(Data for review)
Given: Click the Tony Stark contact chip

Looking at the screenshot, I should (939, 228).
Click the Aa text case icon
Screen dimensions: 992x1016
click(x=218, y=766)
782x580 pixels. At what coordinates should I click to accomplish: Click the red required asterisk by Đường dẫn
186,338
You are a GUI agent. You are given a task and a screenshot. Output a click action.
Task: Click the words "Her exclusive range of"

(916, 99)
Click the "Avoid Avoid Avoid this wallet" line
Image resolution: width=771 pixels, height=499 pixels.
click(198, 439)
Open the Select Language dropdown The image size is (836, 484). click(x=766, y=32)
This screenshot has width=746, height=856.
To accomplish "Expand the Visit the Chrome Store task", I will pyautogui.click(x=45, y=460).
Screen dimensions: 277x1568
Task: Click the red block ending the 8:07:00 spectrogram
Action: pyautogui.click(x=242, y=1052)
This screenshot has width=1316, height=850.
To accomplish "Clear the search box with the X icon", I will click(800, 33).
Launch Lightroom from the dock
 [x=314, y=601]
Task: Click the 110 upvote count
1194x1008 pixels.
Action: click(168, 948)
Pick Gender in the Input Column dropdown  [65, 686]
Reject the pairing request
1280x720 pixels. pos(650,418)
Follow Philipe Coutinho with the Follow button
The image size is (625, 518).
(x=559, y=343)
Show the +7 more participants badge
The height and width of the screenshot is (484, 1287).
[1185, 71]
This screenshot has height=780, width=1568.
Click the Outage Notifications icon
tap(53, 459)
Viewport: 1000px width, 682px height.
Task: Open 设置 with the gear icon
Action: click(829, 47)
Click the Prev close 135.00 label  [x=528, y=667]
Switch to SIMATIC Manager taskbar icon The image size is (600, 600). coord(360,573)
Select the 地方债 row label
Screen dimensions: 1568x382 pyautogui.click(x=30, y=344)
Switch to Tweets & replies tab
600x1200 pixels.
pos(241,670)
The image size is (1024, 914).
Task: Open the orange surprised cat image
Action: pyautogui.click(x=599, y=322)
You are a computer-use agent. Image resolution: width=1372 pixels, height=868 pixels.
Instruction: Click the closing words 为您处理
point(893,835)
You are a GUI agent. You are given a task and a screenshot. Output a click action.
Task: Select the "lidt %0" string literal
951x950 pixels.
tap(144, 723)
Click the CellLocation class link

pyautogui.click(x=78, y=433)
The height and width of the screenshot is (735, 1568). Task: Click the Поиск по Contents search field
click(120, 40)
(End Data for review)
### Description of the task
Make a precise copy of the records in their entirety.

### Exercise solution
Given: Click the Tony Stark contact chip

Looking at the screenshot, I should (939, 228).
Click the Aa text case icon
Screen dimensions: 992x1016
click(x=218, y=766)
782x580 pixels. At what coordinates should I click to accomplish: Click the red required asterisk by Đường dẫn
186,338
You are a GUI agent. You are given a task and a screenshot. Output a click action.
Task: Click the words "Her exclusive range of"

(916, 99)
Click the "Avoid Avoid Avoid this wallet" line
Image resolution: width=771 pixels, height=499 pixels.
click(198, 439)
Open the Select Language dropdown The image size is (836, 484). click(x=766, y=32)
This screenshot has width=746, height=856.
To accomplish "Expand the Visit the Chrome Store task", I will pyautogui.click(x=45, y=460).
Screen dimensions: 277x1568
Task: Click the red block ending the 8:07:00 spectrogram
Action: pyautogui.click(x=242, y=1052)
This screenshot has width=1316, height=850.
To accomplish "Clear the search box with the X icon", I will click(800, 33).
Launch Lightroom from the dock
 [x=314, y=601]
Task: Click the 110 upvote count
1194x1008 pixels.
Action: click(168, 948)
Pick Gender in the Input Column dropdown  [65, 686]
Reject the pairing request
1280x720 pixels. pos(650,418)
Follow Philipe Coutinho with the Follow button
The image size is (625, 518).
(x=559, y=343)
Show the +7 more participants badge
The height and width of the screenshot is (484, 1287).
[1185, 71]
This screenshot has height=780, width=1568.
Click the Outage Notifications icon
tap(53, 459)
Viewport: 1000px width, 682px height.
Task: Open 设置 with the gear icon
Action: click(829, 47)
Click the Prev close 135.00 label  [x=528, y=667]
Switch to SIMATIC Manager taskbar icon The image size is (600, 600). coord(360,573)
Select the 地方债 row label
Screen dimensions: 1568x382 pyautogui.click(x=30, y=344)
Switch to Tweets & replies tab
600x1200 pixels.
pos(241,670)
The image size is (1024, 914).
Task: Open the orange surprised cat image
Action: pyautogui.click(x=599, y=322)
You are a computer-use agent. Image resolution: width=1372 pixels, height=868 pixels.
Instruction: Click the closing words 为您处理
point(893,835)
You are a GUI agent. You are given a task and a screenshot. Output a click action.
Task: Select the "lidt %0" string literal
951x950 pixels.
tap(144, 723)
Click the CellLocation class link

pyautogui.click(x=78, y=433)
The height and width of the screenshot is (735, 1568). Task: Click the Поиск по Contents search field
click(120, 40)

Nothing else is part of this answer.